Preview Playtime With Gale Force Nine’s Star Trek: Ascendancy

April 11, 2016 by crew

Supported by (Turn Off)

I recently had the opportunity to sit down with John-Paul Brisigotti and try out a demo of the upcoming Star Trek: Ascendancy Board Game. We didn’t get through the full game by any means. The session ran to around two hours and between the set-up, explaining the rules, and chatting about the game, it allowed for around half-a-dozen turns. Also, as I’m going from memory, my apologies if I get anything wrong.

Star Trek Ascendancy

Star Trek: Ascendancy is a ‘4X’ game, so rather than controlling the crew of the Enterprise and heading off on missions, you control one of the civilisations of the setting, and get to head out and explore space. There were four players in total, so we covered the three core box races plus the Cardassians, which I assume are one of the two expansion races due to be released alongside the core box.

The Voyage Begins

Unlike other similar 4X games, the only tiles which start the game on the table are the home world systems. You can even adjust the length of time the game will take by starting with the home systems closer or further apart. Your home planet begins the game producing one of each of the three resources, which are Culture, Research, and Production, you have one starting advancement, and three ships.

Star Trek Ascendancy Game 1

Turn order is randomised and on your turn, you get five Command tokens, each of which can be spent to do one from a list of actions. These include moving a ship or fleet two spaces, combining three or more ships into a fleet or vice versa, revealing more cards from your technology deck, and so on.

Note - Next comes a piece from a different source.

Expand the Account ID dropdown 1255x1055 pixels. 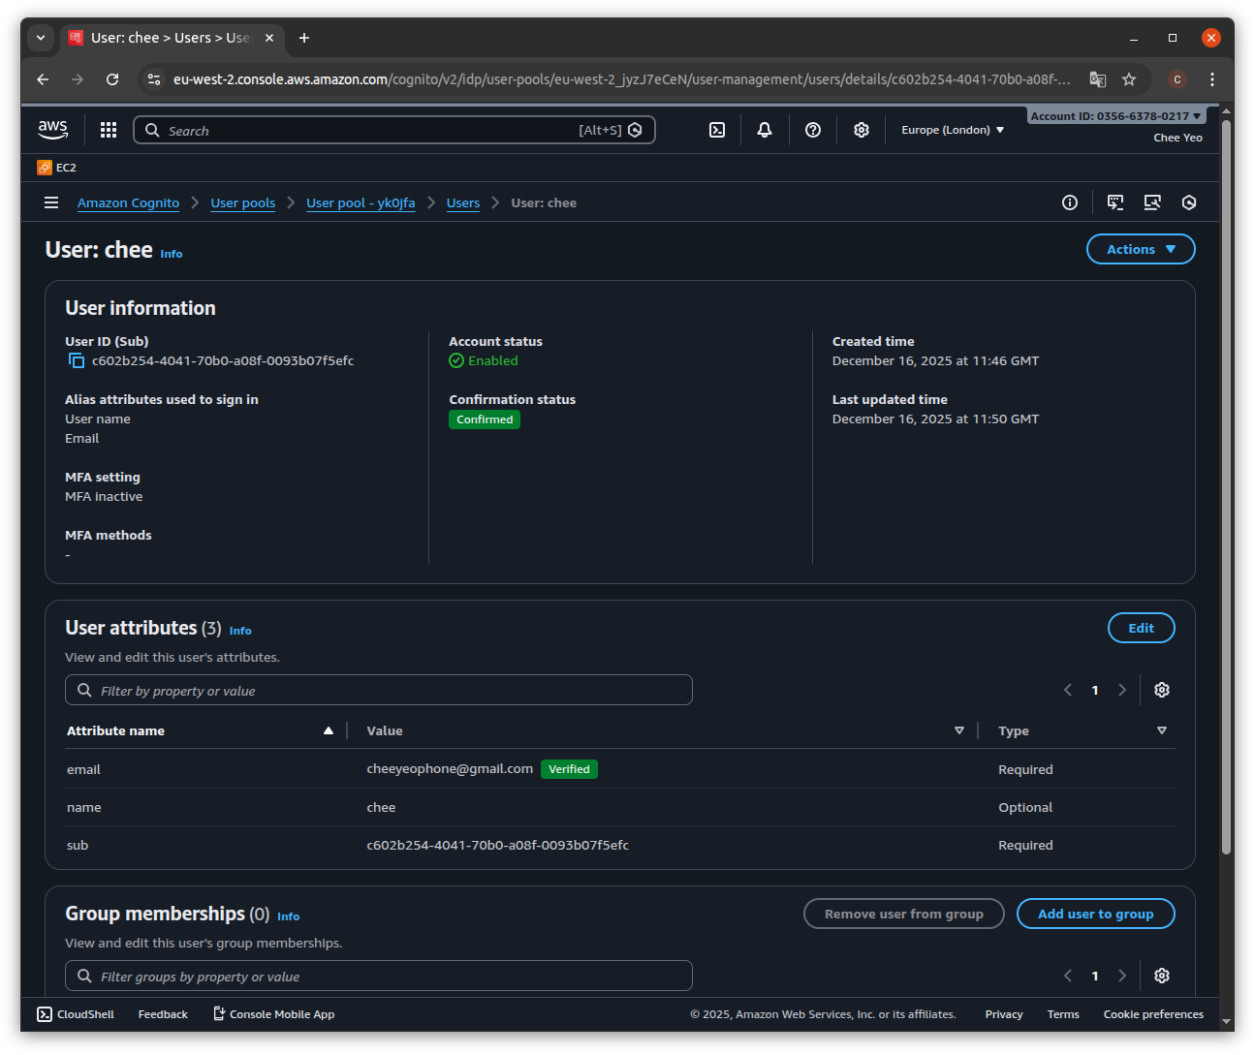point(1115,115)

You can also spend your resources on things like building new ships, new resource nodes to gain more resources on future turns, or buying new advancements, but this does not cost you a Command token, so you can do this on your turn as much as you want.

Exploration

To get out of your home system you just need to move one of your ships by spending a Command token. This creates a space lane of between two and four squares leading out from the system. Each system has a maximum number of space lanes it can have attached to it at any one time. Also, as long as a system only has one space lane attached to it, you can freely swing the system and the lane around like a pendulum to reposition them on the board.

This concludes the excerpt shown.